Comments about “Modified Polymerase Chain Reaction Distinguish between Live and Dead Bacteria”

The blog about PCR and distinguishing between live and dead bacteria have drawn some comments as shown below:

Gerold Schwarz You might have a look for Reagent D – we established a protocol for Enterobacteriaceae in instant milk formula and Yeast and Mold in dairy products – it works similar utilizing a halogen light in addition source to eliminate dead cells before amplification.

 Gerold Schwarz Send the following additional Information:

By: Dr. Gerold Schwarz, Produktmanager BIOTECON Diagnostics GmbH

Elimination of DNA form dead cells prior a PCR-Setup:

Reagent D is designed for the rapid elimination of DNA from dead cells to avoid false-positive PCR results.
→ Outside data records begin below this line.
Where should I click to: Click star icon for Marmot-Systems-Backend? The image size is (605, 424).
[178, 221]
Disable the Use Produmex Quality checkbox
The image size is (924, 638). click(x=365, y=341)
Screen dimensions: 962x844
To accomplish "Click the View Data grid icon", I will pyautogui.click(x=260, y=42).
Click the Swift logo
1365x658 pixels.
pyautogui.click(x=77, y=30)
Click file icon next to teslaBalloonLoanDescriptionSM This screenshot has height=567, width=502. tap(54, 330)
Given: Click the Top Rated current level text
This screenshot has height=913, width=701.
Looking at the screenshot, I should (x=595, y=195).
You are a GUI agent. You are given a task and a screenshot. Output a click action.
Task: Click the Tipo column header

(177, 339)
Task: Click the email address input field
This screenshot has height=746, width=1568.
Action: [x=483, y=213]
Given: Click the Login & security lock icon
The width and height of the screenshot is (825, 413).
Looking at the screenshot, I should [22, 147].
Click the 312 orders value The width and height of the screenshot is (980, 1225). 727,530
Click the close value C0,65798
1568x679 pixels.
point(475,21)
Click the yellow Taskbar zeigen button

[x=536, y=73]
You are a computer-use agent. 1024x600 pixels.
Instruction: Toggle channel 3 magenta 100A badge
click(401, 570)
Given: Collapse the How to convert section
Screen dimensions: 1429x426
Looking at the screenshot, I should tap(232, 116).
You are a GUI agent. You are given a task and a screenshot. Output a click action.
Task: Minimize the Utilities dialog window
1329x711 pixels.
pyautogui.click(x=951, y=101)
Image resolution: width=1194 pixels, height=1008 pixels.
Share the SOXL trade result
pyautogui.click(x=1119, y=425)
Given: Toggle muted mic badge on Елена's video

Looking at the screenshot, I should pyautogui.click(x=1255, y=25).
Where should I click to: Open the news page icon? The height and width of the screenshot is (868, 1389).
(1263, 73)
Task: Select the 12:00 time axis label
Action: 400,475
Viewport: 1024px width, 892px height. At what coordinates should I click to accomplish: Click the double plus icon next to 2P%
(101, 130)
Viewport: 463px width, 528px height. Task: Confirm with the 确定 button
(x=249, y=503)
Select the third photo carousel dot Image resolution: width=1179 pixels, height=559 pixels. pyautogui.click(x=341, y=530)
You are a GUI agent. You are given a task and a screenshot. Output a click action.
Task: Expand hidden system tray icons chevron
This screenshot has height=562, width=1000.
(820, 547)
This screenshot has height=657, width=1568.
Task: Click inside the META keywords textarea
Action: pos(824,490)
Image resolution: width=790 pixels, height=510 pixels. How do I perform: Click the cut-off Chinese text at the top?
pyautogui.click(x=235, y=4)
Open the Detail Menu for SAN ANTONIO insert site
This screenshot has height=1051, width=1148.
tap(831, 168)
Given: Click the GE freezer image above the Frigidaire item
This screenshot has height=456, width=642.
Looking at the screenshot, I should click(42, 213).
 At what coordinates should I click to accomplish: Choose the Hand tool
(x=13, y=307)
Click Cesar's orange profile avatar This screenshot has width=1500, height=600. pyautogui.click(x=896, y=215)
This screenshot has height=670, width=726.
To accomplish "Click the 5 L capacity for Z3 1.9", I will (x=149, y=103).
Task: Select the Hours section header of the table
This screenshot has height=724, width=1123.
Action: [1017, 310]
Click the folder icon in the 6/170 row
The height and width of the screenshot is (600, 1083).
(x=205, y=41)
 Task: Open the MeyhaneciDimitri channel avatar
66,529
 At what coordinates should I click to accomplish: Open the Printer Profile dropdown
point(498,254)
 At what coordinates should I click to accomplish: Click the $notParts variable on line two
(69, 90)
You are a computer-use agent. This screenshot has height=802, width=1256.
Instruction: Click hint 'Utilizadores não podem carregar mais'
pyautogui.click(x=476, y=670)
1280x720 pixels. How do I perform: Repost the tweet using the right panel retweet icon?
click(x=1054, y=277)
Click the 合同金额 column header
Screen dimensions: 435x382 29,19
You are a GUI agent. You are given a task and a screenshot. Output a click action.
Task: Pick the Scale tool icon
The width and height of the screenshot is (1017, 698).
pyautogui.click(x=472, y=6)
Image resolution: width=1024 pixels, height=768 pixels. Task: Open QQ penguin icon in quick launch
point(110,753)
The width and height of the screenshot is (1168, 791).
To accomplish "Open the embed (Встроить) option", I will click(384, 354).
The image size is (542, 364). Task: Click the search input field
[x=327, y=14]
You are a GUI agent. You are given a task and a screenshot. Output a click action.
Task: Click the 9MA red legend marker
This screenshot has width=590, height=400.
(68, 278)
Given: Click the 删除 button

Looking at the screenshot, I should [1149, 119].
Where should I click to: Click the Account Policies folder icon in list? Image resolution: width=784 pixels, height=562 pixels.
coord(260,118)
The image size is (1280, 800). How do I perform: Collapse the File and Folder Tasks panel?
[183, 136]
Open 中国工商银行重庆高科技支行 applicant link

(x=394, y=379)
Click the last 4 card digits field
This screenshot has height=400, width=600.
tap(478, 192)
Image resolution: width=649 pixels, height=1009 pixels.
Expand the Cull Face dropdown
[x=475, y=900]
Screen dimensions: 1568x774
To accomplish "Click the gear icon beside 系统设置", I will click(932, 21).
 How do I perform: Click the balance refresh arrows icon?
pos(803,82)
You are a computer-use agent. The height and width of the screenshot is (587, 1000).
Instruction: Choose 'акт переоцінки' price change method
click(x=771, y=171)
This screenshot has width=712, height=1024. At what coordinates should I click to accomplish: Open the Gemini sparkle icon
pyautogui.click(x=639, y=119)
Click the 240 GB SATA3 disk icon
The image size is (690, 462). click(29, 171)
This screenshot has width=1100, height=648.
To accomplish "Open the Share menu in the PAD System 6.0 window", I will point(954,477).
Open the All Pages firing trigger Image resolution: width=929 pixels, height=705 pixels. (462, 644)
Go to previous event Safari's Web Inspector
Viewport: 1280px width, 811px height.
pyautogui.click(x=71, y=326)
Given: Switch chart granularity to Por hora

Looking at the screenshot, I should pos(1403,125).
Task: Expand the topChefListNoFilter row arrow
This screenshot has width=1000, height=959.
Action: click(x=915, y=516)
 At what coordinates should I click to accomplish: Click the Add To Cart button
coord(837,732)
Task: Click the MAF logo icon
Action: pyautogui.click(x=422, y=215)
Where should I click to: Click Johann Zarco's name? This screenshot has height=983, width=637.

The reagent contains a light sensitive substance which can penetrate the cell membranes of dead cells, whereas the outer membrane compartments of living cells can actively protect their cytosolic compartments.

1. After a brief incubation of a freshly prepared enrichment culture with reagent D.

2. The complete Assay is exposed 5 minutes to a high-power halogen light source.

3. Isolate/ extract DNA

4. Run PCR

After incubation with light the DNA is irreversibly linked and amplification is blocked.

 

5. Final PCR Results and no or low false positive rates.

We have tested and validated the procedure for our foodproof Enterobacteriaceae plusCronobacter Detection Kit and the foodproof Yeast & Mold Quantification LyoKit and third with the foodproof Vibrio Detection LyoKit.

Other Comments:

Relating to the original Blog:

Angela Aucoin This could be invaluable in reducing or eliminating triple re-examination costs of false positive environmental samples

Peter Ball Similar methods using propidium monoxide and ethidium monoxide have been published multiple times and are well known to most working with QPCR.

Francesc Codony Iglesias  The dynamic approach in vPCR has been suggested in the past , mainly by Dr Soejima working with different chemical compounds based on Pt and Pd. In the patent appointed by Ruth the authors also are following the dynamic approach, with a phenantridinium dimer. Although the dye interaction is quite strong, it’s not irreversible therefore during PCR denaturation this DNA will be available for amplification. For this purpose I opine that photo-reactive phenantridiniums are better reagents because their reagents can be activated by light and the binding to DNA is irreversible. Otherwise during sampling transport and handling, it’s quite critical in some clinical and food applications, the reagent will remain active affecting post sampling damaged cells. Regarding the patent, probably the inventive novelty can be refuted during future examinations.

John Mackay Use of PMA etc is patented – does this method vary sufficiently? Although doesn’t seem to need cross-linking. Patent describes a comparison among the dyes.